In the weeks leading up to the start of the fall 2020 semester, Arizona State University was busy preparing its classrooms, installing equipment for the new ASU Sync experience. But because of a parts shortage due to the pandemic, ASU’s timeline was almost jeopardized, leading the university to do what it does best: find an innovative solution.
Like many families looking for in-demand products during this pandemic (think disinfecting wipes and toilet paper), colleges and universities across the country were ordering camera mounts to get classrooms ready for virtual instruction. As a result, the University Technology Office was short 60 mounts, and the manufacturer working with ASU wasn’t able to deliver before Aug. 20 — the first day of classes. Once the word got out that UTO needed help, ASU’s Instrument Design and Fabrication Core Facility offered to manufacture the parts in-house on the Tempe campus.
IDF, which is part of ASU’s Core Research Facilities, was established in 2016 and is at the forefront of innovation. This is the place where dream projects come to life — built by expert staff with advanced mechanical assembly design and prototyping skills. The facility specializes in electronics, glassblowing and machining; it has a self-service machine shop.
Led by Director Brian Ipema, the IDF team supports a variety of projects universitywide and for peer universities and private industry partners. Because of its capabilities, this highly specialized research facility was able to order materials, cut, weld, paint and assemble 20 camera mounts within 10 days of UTO’s initial inquiry. Eight days later, the team made 40 more.
“The fact that we exhausted every external avenue for getting the camera mounts we needed in time for the fall semester is a great example of how tricky COVID-19 is to work around, especially as it concerns any equipment that could be used for distance/synchronous learning and remote work,” said Corey Marshall, manager of learning space technology design and integration. “If not for Brian and team, we’d have had to completely rethink a large piece of the ASU Sync strategy.”
The versatile design was carefully chosen so it could be used in various buildings, depending on the structure’s age and materials. Marshall added that his team was “bowled over,” explaining the mounts looked identical to the example provided to IDF.
“There are a lot of people involved in this, and we’re just one small part of it,” said Ipema. “We just happen to be fortunate enough that we have the capabilities here to be flexible, to move over to a direction to try and assist in supporting what is needed right now.”

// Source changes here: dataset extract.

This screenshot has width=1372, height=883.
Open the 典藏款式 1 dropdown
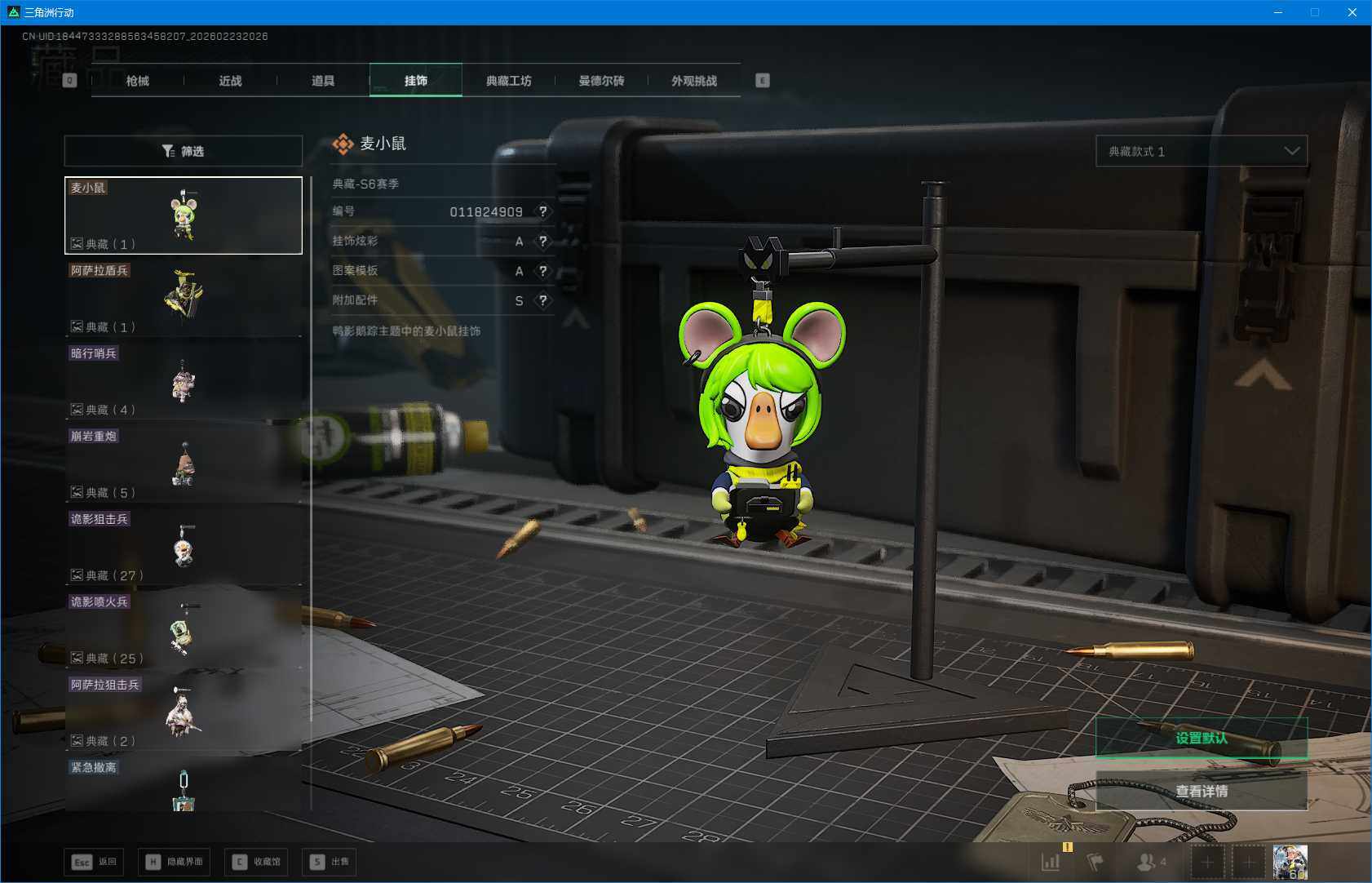coord(1202,151)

This isn’t the first time IDF has assisted with campus projects during the pandemic. When ASU’s Biodesign Institute first introduced its saliva-based COVID-19 testing, IDF designed and manufactured free-standing, mobile test cells that protected both test subjects and sample collectors. IDF also assisted with the installation of clear safety shields in Biodesign Buildings A, B and C — along with multiple areas at ASU Skysong. Once testing ramped up and more samples needed to be processed, IDF made several dozen racks (each holds 50) to organize the test tubes, illustrating a level of detail that makes the team’s work very important. Ipema adds, “It’s the little things that are right there in front of you, but you don’t always see them.”
IDF’s expertise has been critical in large ASU research projects like Biodesign’s Compact X-ray Free Electron Laser (CXFEL). For that project, IDF manufactured components to build the laser assembly. Most recently, IDF assisted with two Mars projects through the School of Earth and Space Exploration. IDF manufactured components on the Emirates Mars Infrared Spectrometer (EMIRS) aboard the Hope orbiter, and the camera mount testing fixture on Mastcam-Z aboard the Perseverance rover. Both launched in July.
The IDF team is comprised of 11 people and has been fortunate to be a part of many research projects with small-scale and global impacts — one of the many rewarding aspects of the work.
“We are always seeing something that is different, and in many cases, it’s never been done before,” said Ipema. “We’re here to assist (in the research) and to make certain that we can do as much as possible to aid in that forward movement.”